▶ _AIM 1_: The response-format documentation describes a number of fields. Name every field in it whose listed type is exactly "object", not "object[]".
▶ _AIM 2_:
Answer these questions using the response-format documentation:
(a) What is currently the only possible value for the type of tool called?
(b) Under what condition do tool calls occur?
(c) Which two fields does the generated message include?

A successful non-streamed response includes the following members:

<ParamField body="id" type="string">
  Unique ID for each request (not message). Same ID for all responses in a streaming response.
</ParamField>

<ParamField body="choices" type="object[]">
  One or more responses, depending on the `n` parameter from the request.
  Each response includes the following members.
</ParamField>

<Expandable title="properties">
  <ParamField body="index" type="object">
    Zero-based index of the message in the list of messages. Note that this might not correspond with the position in the response list.
  </ParamField>

  <ParamField body="message" type="object">
    The message generated by the model. Includes two fields: `role` and `content`.
  </ParamField>

  <ParamField body="tool_calls" type="object[]">
    Tool calls only occur if a tools parameter was specified in the request. These tool calls apply solely to the current message, and returned values should be added to the message thread in both the assistant message tool\_calls fields and the tool message.

    <Expandable title="properties">
      <ParamField body="id" type="string">
        ID of the tool call, generated by the model.
      </ParamField>

      <ParamField body="type" type="string">
        The type of tool called. Currently the only possible value is "function".
      </ParamField>

      <ParamField body="function" type="object">
        The invoked function.

        <Expandable title="properties">
          <ParamField body="name" type="string">
            The name of the function, which you specified in your request.
          </ParamField>

          <ParamField body="arguments" type="object">
            A JSON object containing the function's parameters and values.
          </ParamField>
        </Expandable>
      </ParamField>
    </Expandable>
  </ParamField>
</Expandable>

<ParamField body="finish_reason" type="string">
  Why the message ended.

  <Expandable title="properties">
    <ParamField body="stop" type="string">
      The response ended naturally as a complete answer (due to end-of-sequence token) or because the model generated a stop sequence provided in the request.
    </ParamField>

    <ParamField body="length" type="string">
      The response ended by reaching max\_tokens.

▶ _DATA LINES_:
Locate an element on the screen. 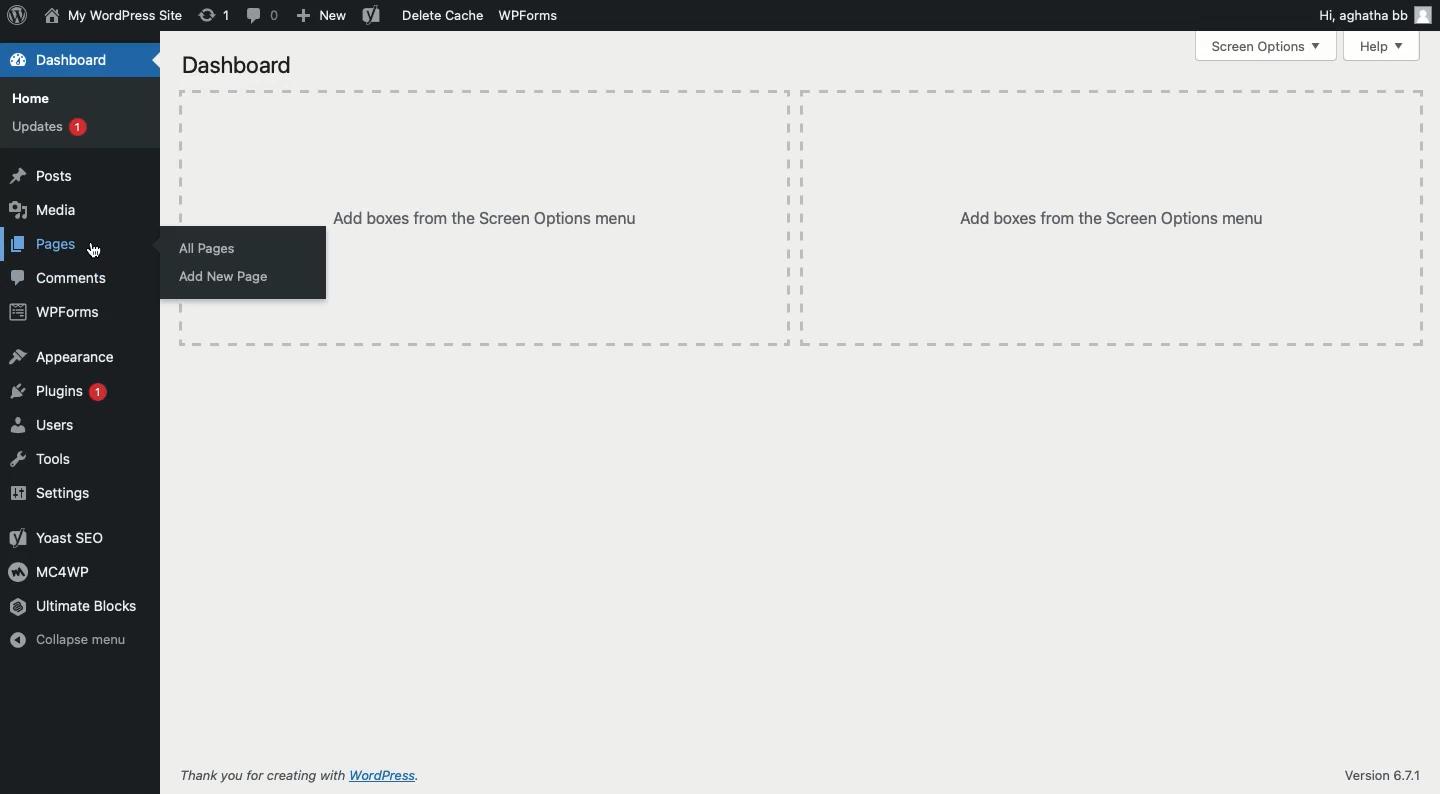 This screenshot has width=1440, height=794. New is located at coordinates (321, 16).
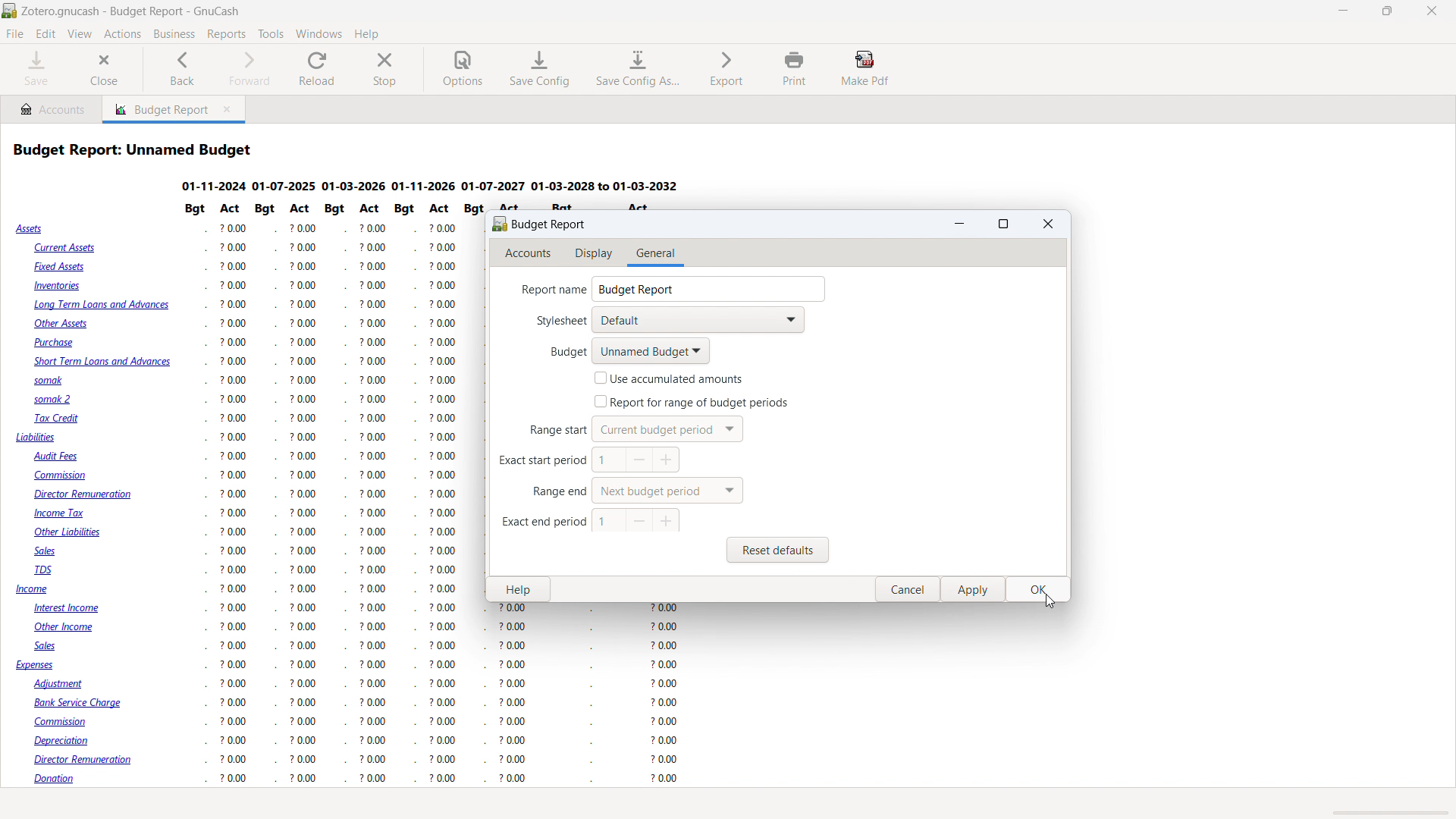 Image resolution: width=1456 pixels, height=819 pixels. I want to click on set to default, so click(609, 521).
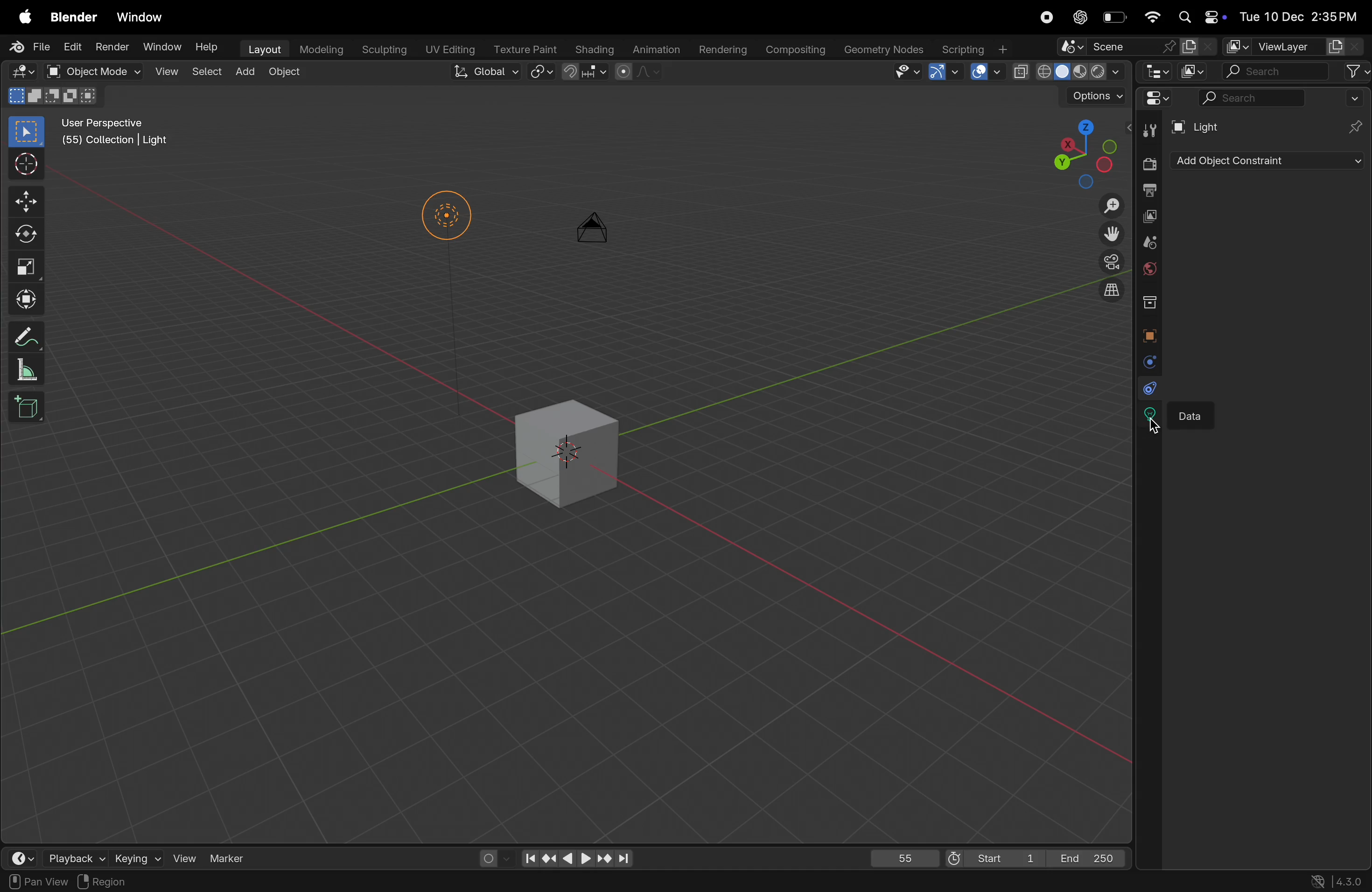 The image size is (1372, 892). Describe the element at coordinates (228, 857) in the screenshot. I see `marker` at that location.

▶ _FINAL RESULT 1_:
index
message
function
arguments

▶ _FINAL RESULT 2_:
(a) "function"
(b) Only if a tools parameter was specified in the request.
(c) `role` and `content`